If you have been diagnosed with a condition—any condition—you might be tempted to hop online and join other patients in a discussion group. But you can do much more online. Today, social networking is changing the look and feel of patient support Web sites—and providing much more help for groups of people with the same conditions.
The “old style” patient support groups, forums and discussion boards enable patients to exchange a great deal of information online—interacting…asking questions…providing opinions…and sharing emotions.
But several newer Web sites enable patients to do even more—such as interact with health professionals…build communities for lesser-known conditions...and share medical tests with doctors and researchers. These patient-to-patient/patient-to-doctor exchanges are known as “participatory medicine,” because they give patients a chance to interact and work with various knowledgeable health professionals.
Sites such as HealthBoards.com, DailyStrength.org and Inspire.com enable patients to choose from hundreds of groups, including ones for medical conditions, mental health problems and life situations, such as loneliness or parenting.
Here are some highlights…
Easy-to-navigate site with about 899,000 registered members and 6 million monthly visits.
Offers hundreds of message boards on health issues, from abuse support and acid reflux to West Nile virus and women’s health.
There is a section where you can ask doctors questions.
Offers more than 500 support groups on topics ranging from fibromyalgia and Crohn’s disease to smoking cessation and the emotional pain of divorce.
Members can send one another “virtual hugs” for support.
Covers hundreds of conditions, both common and rare.
Has a high level of user “engagement.” There are about 1,600 members in the encephalitis community. This is a large group considering that the condition, characterized by swelling of the brain, is rare.
Many of these sites enable patients to start their own groups. This happened, for example, to a group of young women with a rare heart condition called spontaneous coronary artery dissection (SCAD) who found one another on Inspire.com. Since most doctors don’t see many cases of SCAD (which occurs when the layers of the coronary artery separate, causing blockage and sometimes a heart attack), there wasn’t much research in the area.

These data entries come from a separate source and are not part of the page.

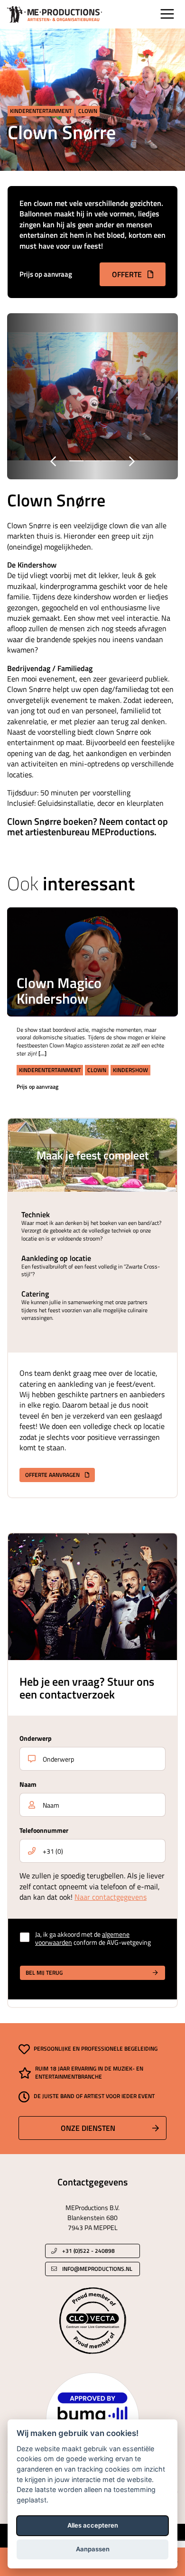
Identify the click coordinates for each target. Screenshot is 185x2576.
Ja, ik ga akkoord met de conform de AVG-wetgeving (93, 1939)
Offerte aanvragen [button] (53, 1474)
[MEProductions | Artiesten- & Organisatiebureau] (54, 14)
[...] (42, 1053)
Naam (28, 1784)
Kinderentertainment (41, 110)
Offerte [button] (128, 274)
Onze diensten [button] (88, 2128)
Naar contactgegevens (110, 1897)
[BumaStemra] (92, 2418)
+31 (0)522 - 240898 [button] (88, 2250)
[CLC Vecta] (92, 2319)
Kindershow (130, 1069)
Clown (87, 110)
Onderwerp (35, 1738)
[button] (159, 933)
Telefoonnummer (43, 1830)
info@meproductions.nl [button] (97, 2268)
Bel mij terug (44, 1972)
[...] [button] (159, 953)
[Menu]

That changed when the “SCAD Ladies,” as they are known, inspired Mayo Clinic researchers to conduct the largest-ever SCAD study.
Doctors are taking note of how the Internet can be used to gather patients for research.
PatientsLikeMe.com is a for-profit Web site that brings together people with the same diagnosis who share data, including their medical test results, blood values, bone density or whatever information is appropriate to their disease. The idea behind it: Sharing health information greatly benefits patients.
The site, which began in 2004 as a resource for people with amyotrophic lateral sclerosis (ALS), is now available to patients with 1,200 health conditions. PatientsLikeMe.com has its own team of researchers and collaborates with researchers from other institutions, such as Oxford University and Johns Hopkins University, among others. Patients who participate on this site realize that they are sharing their medical information (photos and hometowns also are used), but they believe that the potential medical benefit outweighs any loss of privacy.
Since there are so many online patient support groups, how do you know which is best for you? And what can you offer by visiting the site?
Test out a few Web sites. Search through several different online support groups to get a good idea of the comments and replies that are exchanged. Ask yourself if you are comfortable with the tone of the conversation and whether the topics match your needs. Note too that there might be more people and a livelier discussion about your condition on one site than on another.
Offer support to others. Web site users say that it feels good to be able to share their medical information and to help others.
Important: Always verify information that could affect your health. If you find out about a new treatment online, be sure to consult your physician before trying it.
Source: Trisha Torrey, a patient advocate in Baldwinsville, New York. She is the patient empowerment expert for About.com and also runs the Web site EveryPatientsAdvocate.com. She is one of the original members of the Society for Participatory Medicine.